Limitations of this study include the retrospective, non-randomized, uncontrolled nature of the study; the subjective insomnia assessment; the BHL assessment did not differentiate between primary or substance-induced psychiatric disorders; the lack of more detailed data on substance use and disorders; and the relatively small sample size. Although we did not use polysomnography to assess sleep disturbances, insomnia is commonly assessed using subjective measures.23 Despite these limitations, this study is among the first to assess predictors of insomnia in a sample of treatment-seeking alcohol dependent veterans with common co-morbidities.

Acknowledgments

This study was supported by funding from VISN-4 MIRECC of the Philadelphia Veterans Affairs Medical Center, and by 5T32HL007713 (NHLBI, University of Pennsylvania).

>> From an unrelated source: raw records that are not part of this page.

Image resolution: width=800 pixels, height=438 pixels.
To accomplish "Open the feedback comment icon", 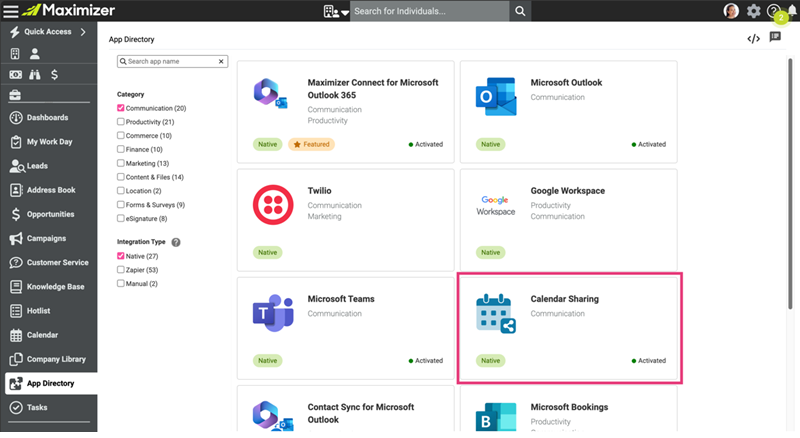I will [775, 38].
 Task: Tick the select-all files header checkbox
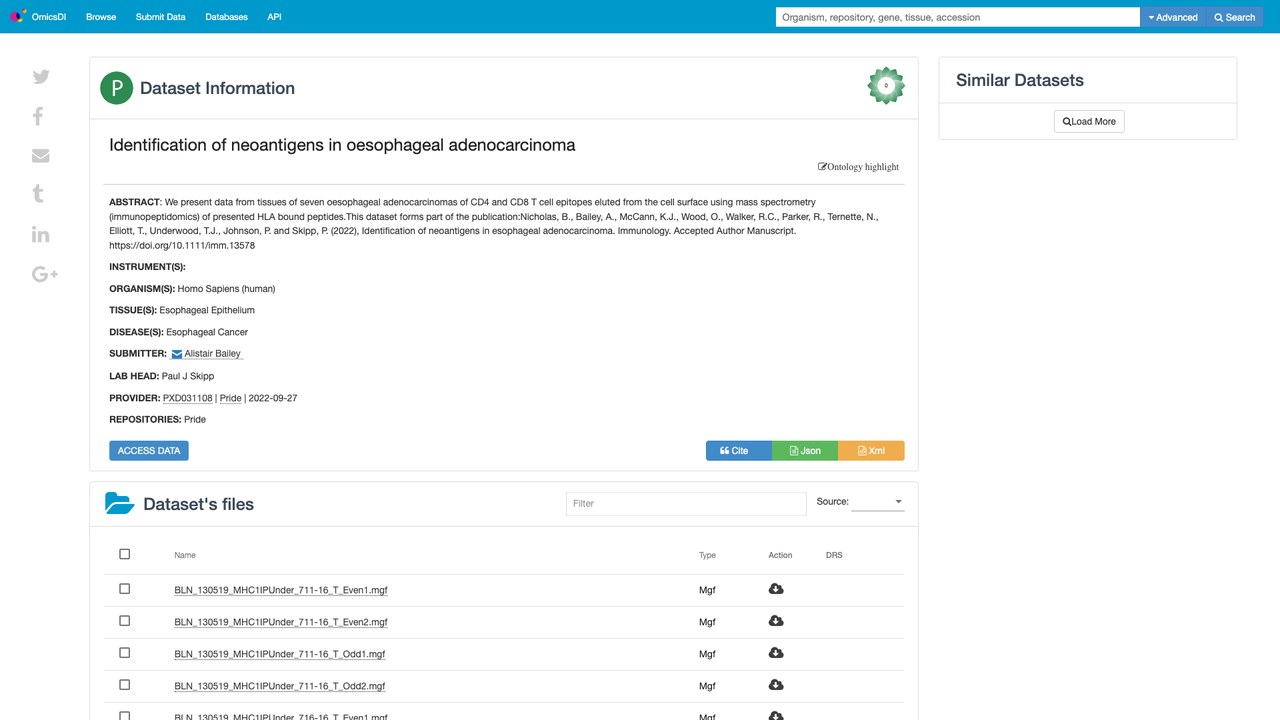pyautogui.click(x=125, y=554)
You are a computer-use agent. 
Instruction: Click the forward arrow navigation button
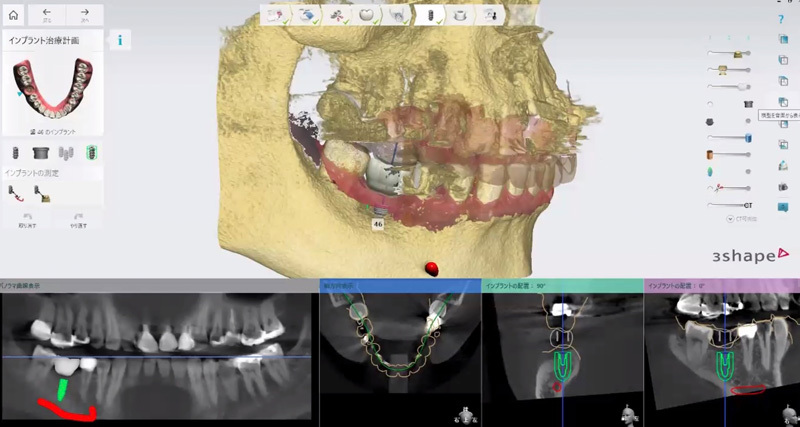[x=85, y=15]
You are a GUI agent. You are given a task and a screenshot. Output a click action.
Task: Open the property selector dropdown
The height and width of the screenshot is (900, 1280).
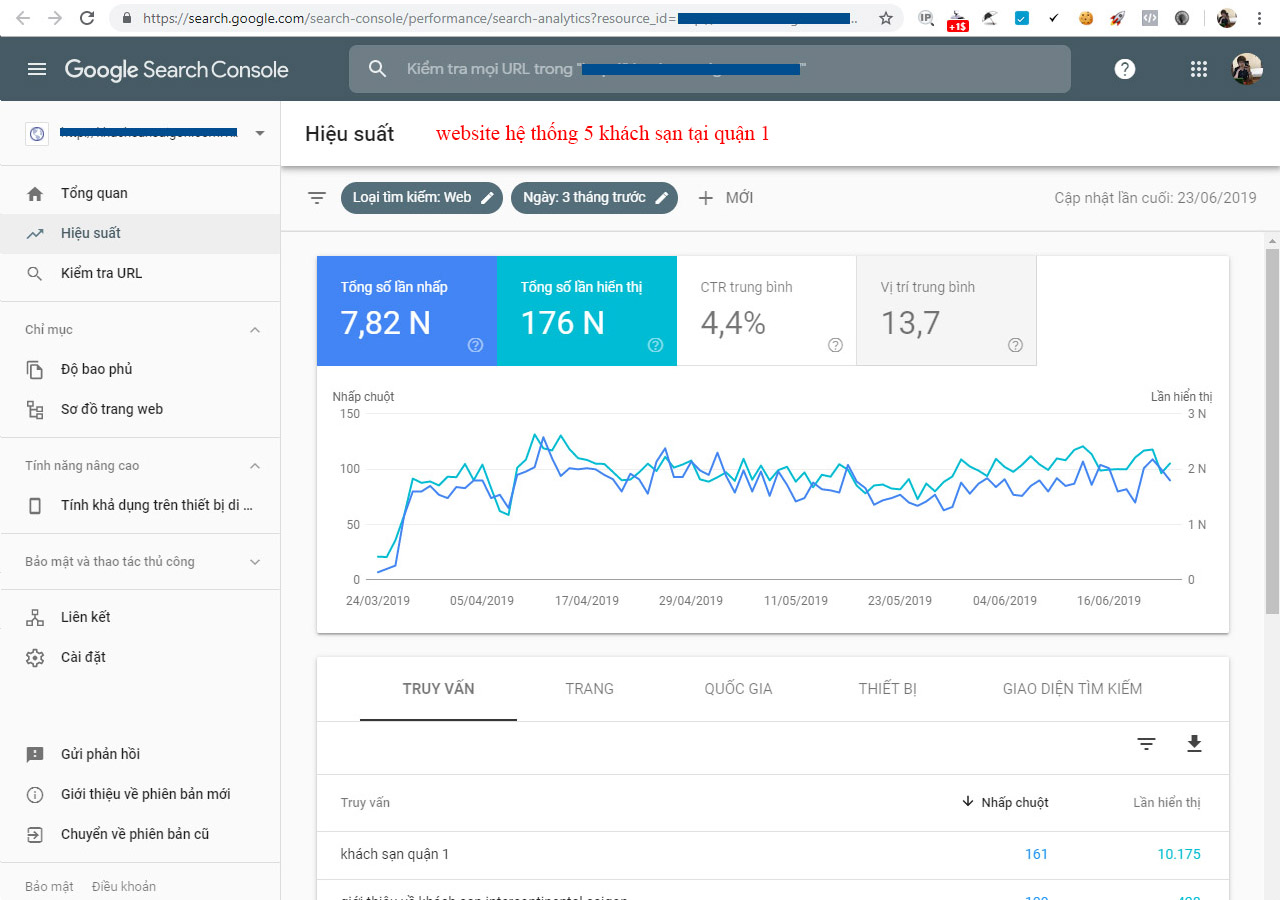click(260, 133)
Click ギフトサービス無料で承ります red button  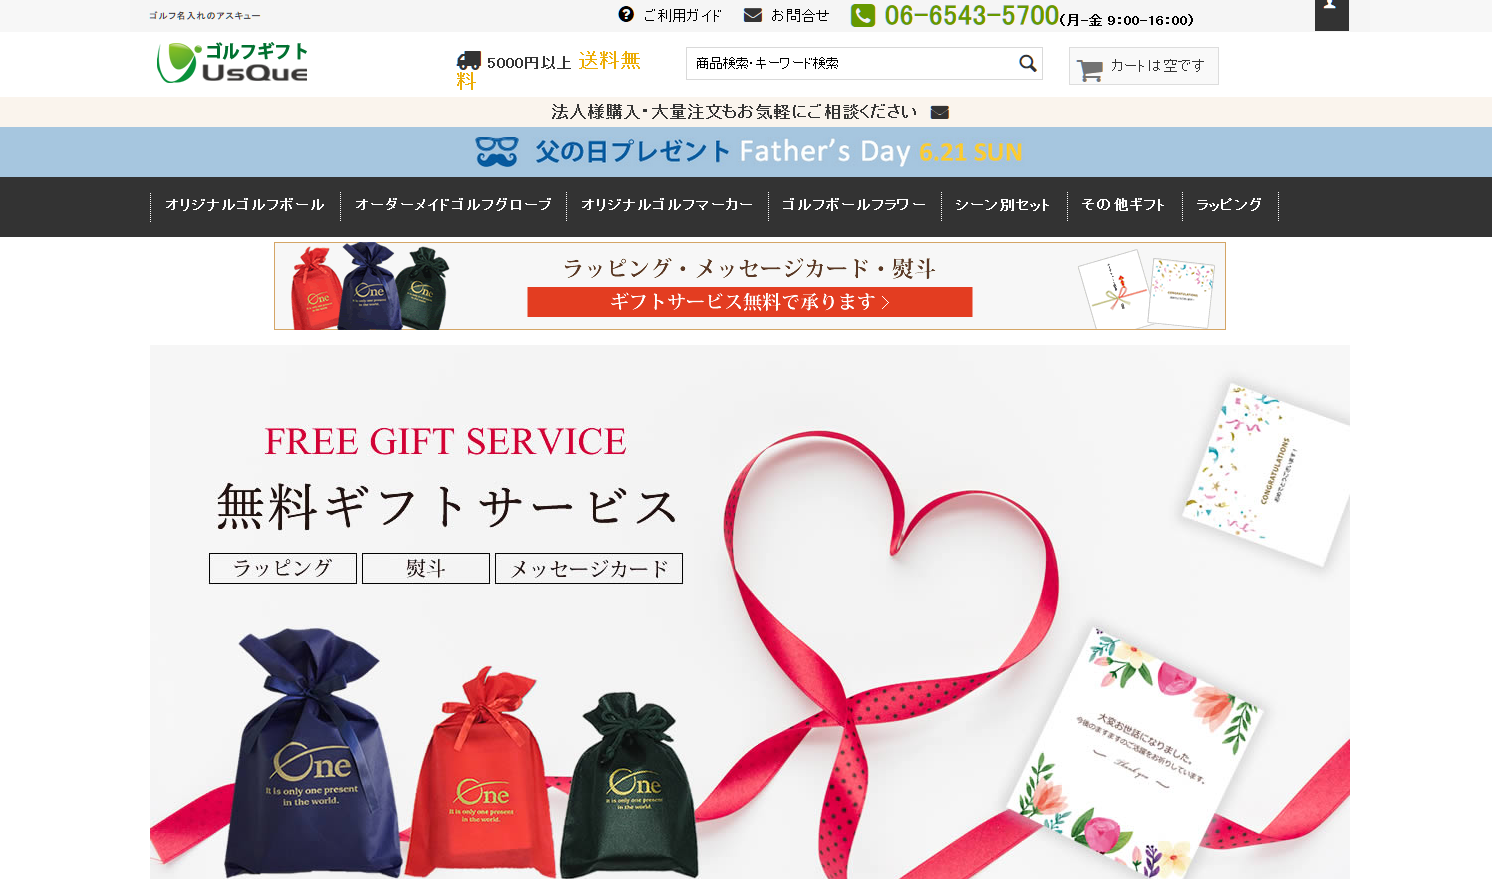(750, 302)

The authors would like to thank Dr. Johanna Klaus, Ms. Erin Ingram, and Ms. Lauren Witte at the Behavioral Health Laboratory for their help with data collection and analysis.

Footnotes

Declaration of Interest

The content of the publication does not represent the views of the Department of Veterans Affairs or the United States Government. Drs. Chakravorty, Kranzler, Mavandadi, Kling, and Oslin receive salary support from the Department of Veterans Affairs. In the past year, Dr. Kranzler has been a paid consultant for Alkermes, Lilly, Lundbeck, Pfizer, and Roche. He also reports associations with Lilly, Janssen, Schering Plough, Lundbeck, Alkermes, GlaxoSmithKline, Abbott, and Johnson & Johnson, as these companies provide support to the American College of Neuropsychopharmacology’s Alcohol Clinical Trials Initiative (ACTIVE) and Dr. Kranzler receives support from ACTIVE. The authors alone are responsible for the content and writing of this paper.